"I think I'll make you into a goose, Barney, with a long neck, thrusting yourself into everybody's business; and Moira into a pool where you can swim."
"Och, och! but the child is temptin' Providence!" cried Moira, coming to a stand at some distance off. "Here in this place of all others; and close by the rath where the gentlefolks is listenin' to every word, and she makin' game of them to their faces!"
"Mebbe she is a fairy, after all!" muttered Barney, under his breath; for he feared a repetition of Moira's prompt chastisement. But this time indeed he was beyond the reach of her arm, and Moira herself was in a less warlike mood. A sudden shadow, too, fell over the moon, so that we were in darkness. It was a cloud of intense blackness, which fell like a pall on the shining disc.
"See what comes of meddlin' with them you know!" cried Barney, while even Winifred was sobered; and the three crept toward the cart, Barney and Moira shivering with fright. Barney whipped up the unconscious horse, who had much relished his stay upon the bog, and was only urged into activity by the prospect of going home.

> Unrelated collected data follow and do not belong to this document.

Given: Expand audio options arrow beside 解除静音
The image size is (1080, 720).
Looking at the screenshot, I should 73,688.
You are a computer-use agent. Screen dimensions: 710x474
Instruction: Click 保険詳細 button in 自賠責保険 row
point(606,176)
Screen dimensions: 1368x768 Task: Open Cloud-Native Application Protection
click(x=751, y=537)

"Go now, then, Danny avick!" Barney whispered. "It's not bein' turned into a quare beast of some kind you'd wish to be. Get us away from here before the good people comes up out of the rath; for there's no tellin' what they'd do to us."

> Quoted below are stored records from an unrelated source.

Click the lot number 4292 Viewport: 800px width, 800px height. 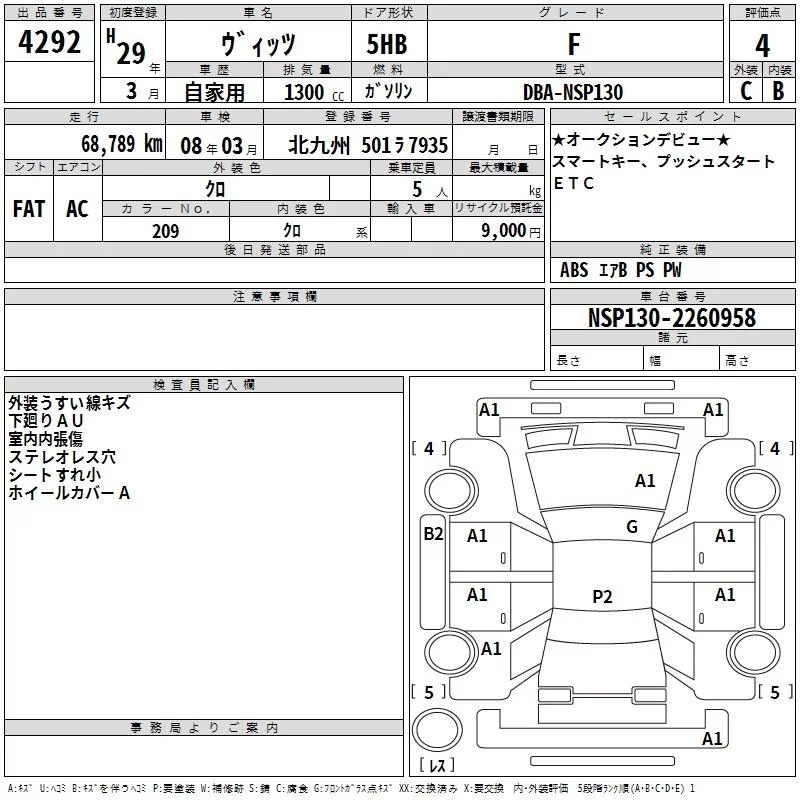click(49, 42)
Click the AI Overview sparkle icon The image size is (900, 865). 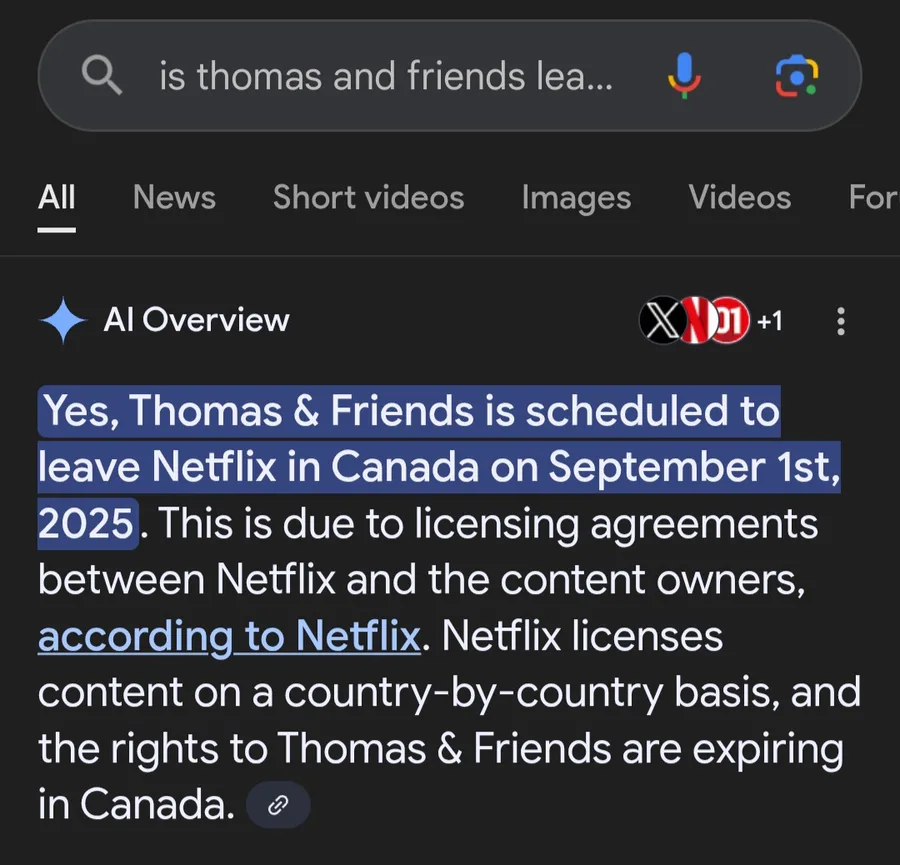pyautogui.click(x=63, y=320)
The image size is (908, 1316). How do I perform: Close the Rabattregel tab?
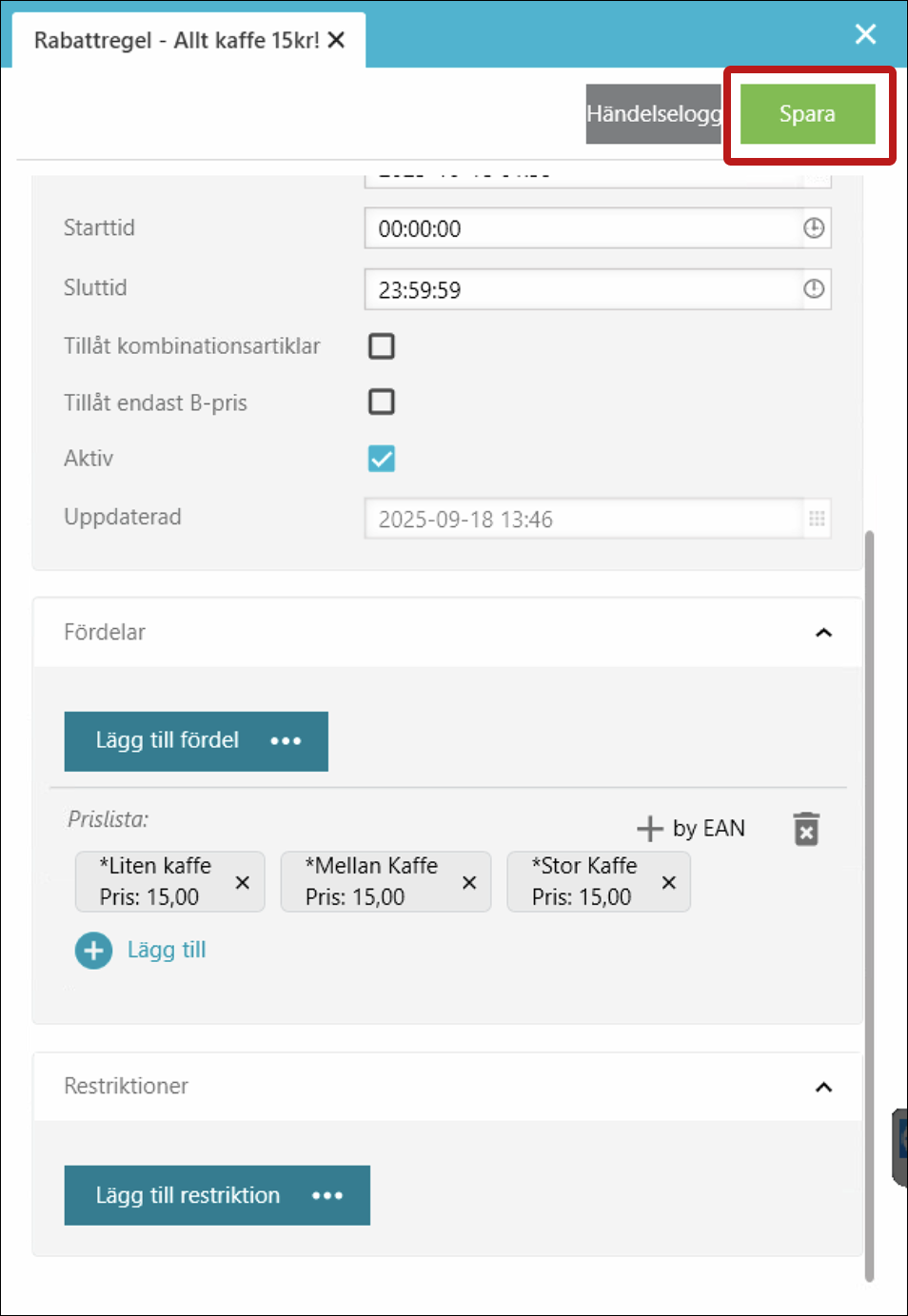336,41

"Hear how he talks to the horse!" said Winifred, who was now seated again beside me, her curls dancing with the jolting of the cart. "As if Danny knew anything about the good people!"
"Oh, doesn't he, then, Miss Winifred!" cried Barney. "It's meself has seen him all of atremble from me whisperin' in his ear concernin' them."

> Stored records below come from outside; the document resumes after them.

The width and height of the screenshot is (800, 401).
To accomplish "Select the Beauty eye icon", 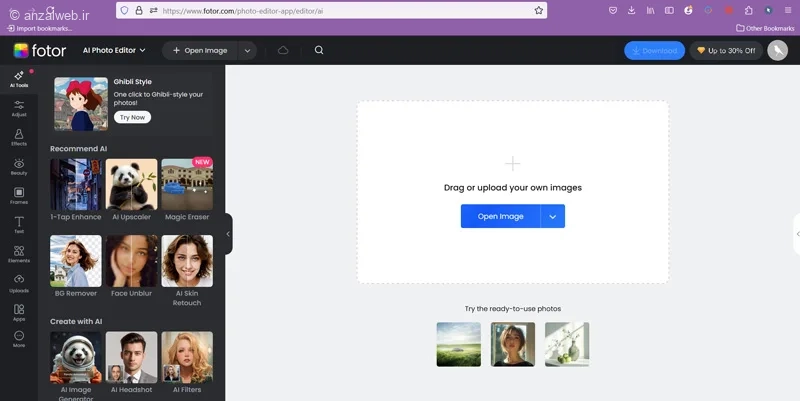I will pos(19,166).

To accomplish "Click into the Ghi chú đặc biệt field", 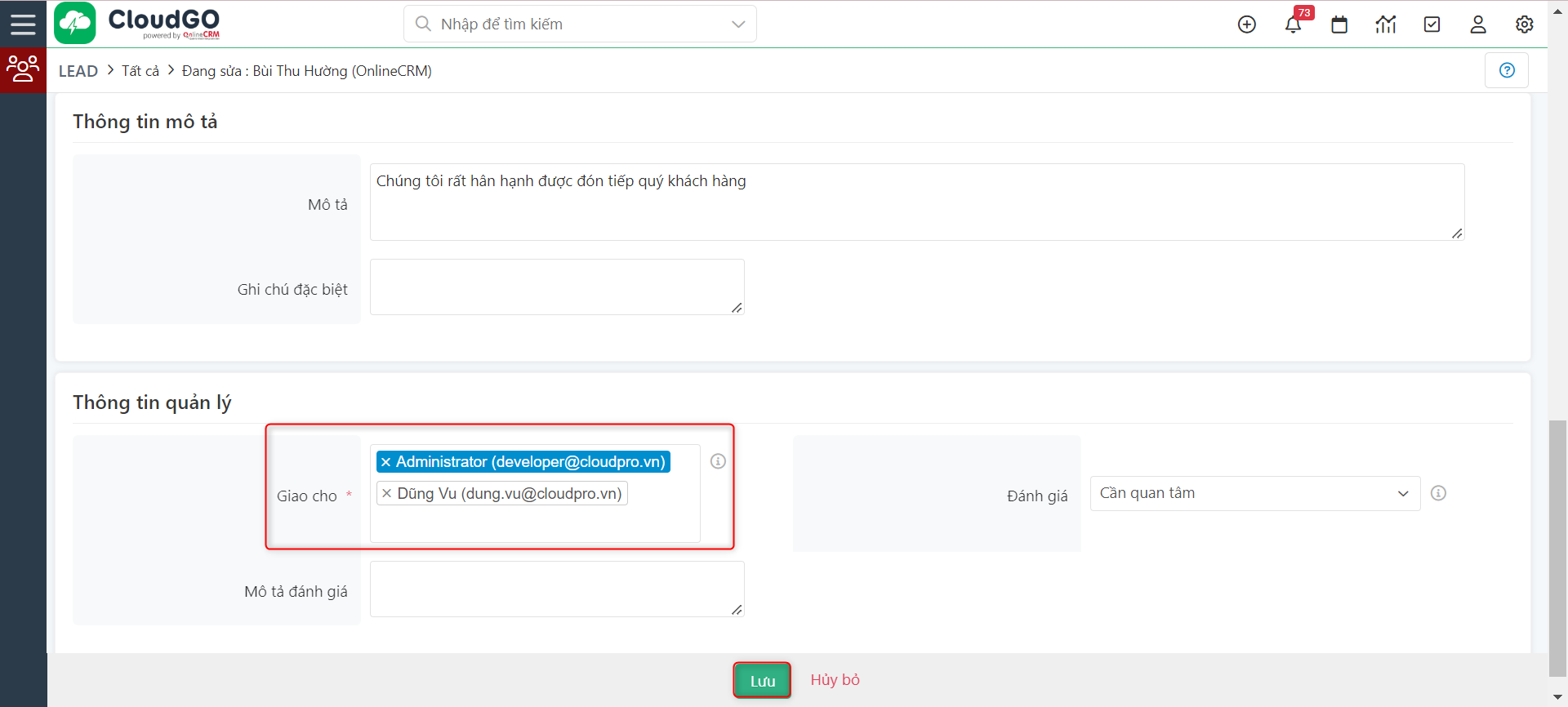I will tap(557, 287).
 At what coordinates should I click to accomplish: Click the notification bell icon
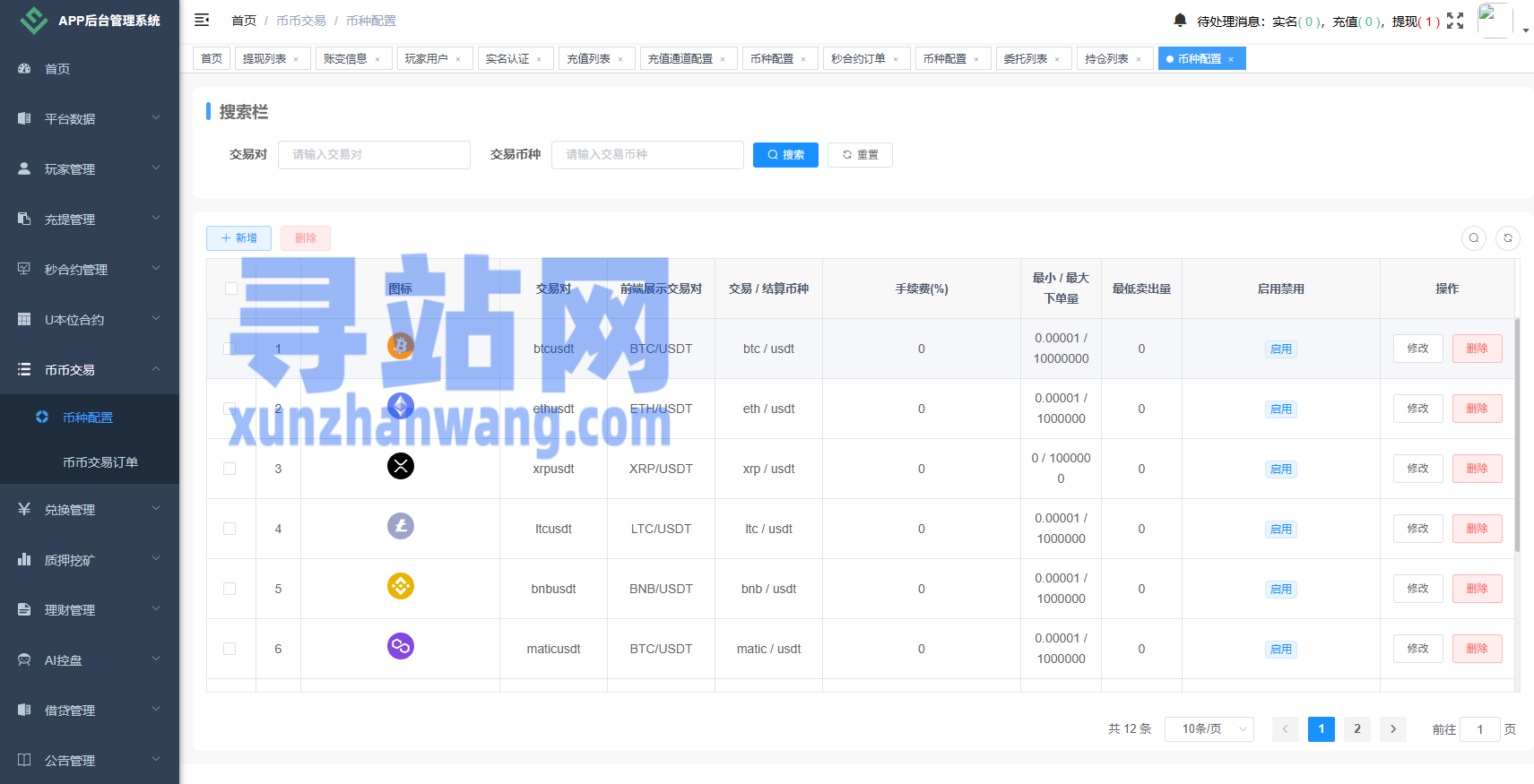(1180, 20)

"You just imagine it, Barney," said Winifred.
"And is it I imagine it?" exclaimed Barney, aggrieved; while Moira sat in terrified silence, peering from side to side into the darkness as if she expected to see the avenging good people waiting for us along the road. We were nearly at the castle gate before Barney resumed anything of his former spirits and ventured on a joke or two. But Winifred was the merriest of the merry, and kept me laughing immoderately all along the moonlit way, as we jolted and jogged. She insisted that the cart wheels sang a song, and made up rhymes to the musical sounds which she pretended she could hear so plainly.
I often look back to that evening with peculiar pleasure. Winifred was at her best: most childlike, most natural, thoroughly enjoying every moment of the beautiful summer night; so that the doubt came over me whether it was better, after all, to remove her from this idyllic life amongst the Irish hills. The sober common-sense, however, of next morning confirmed me in my previous opinion, and I took the first step toward the realization of that design by seeking an interview with the schoolmaster.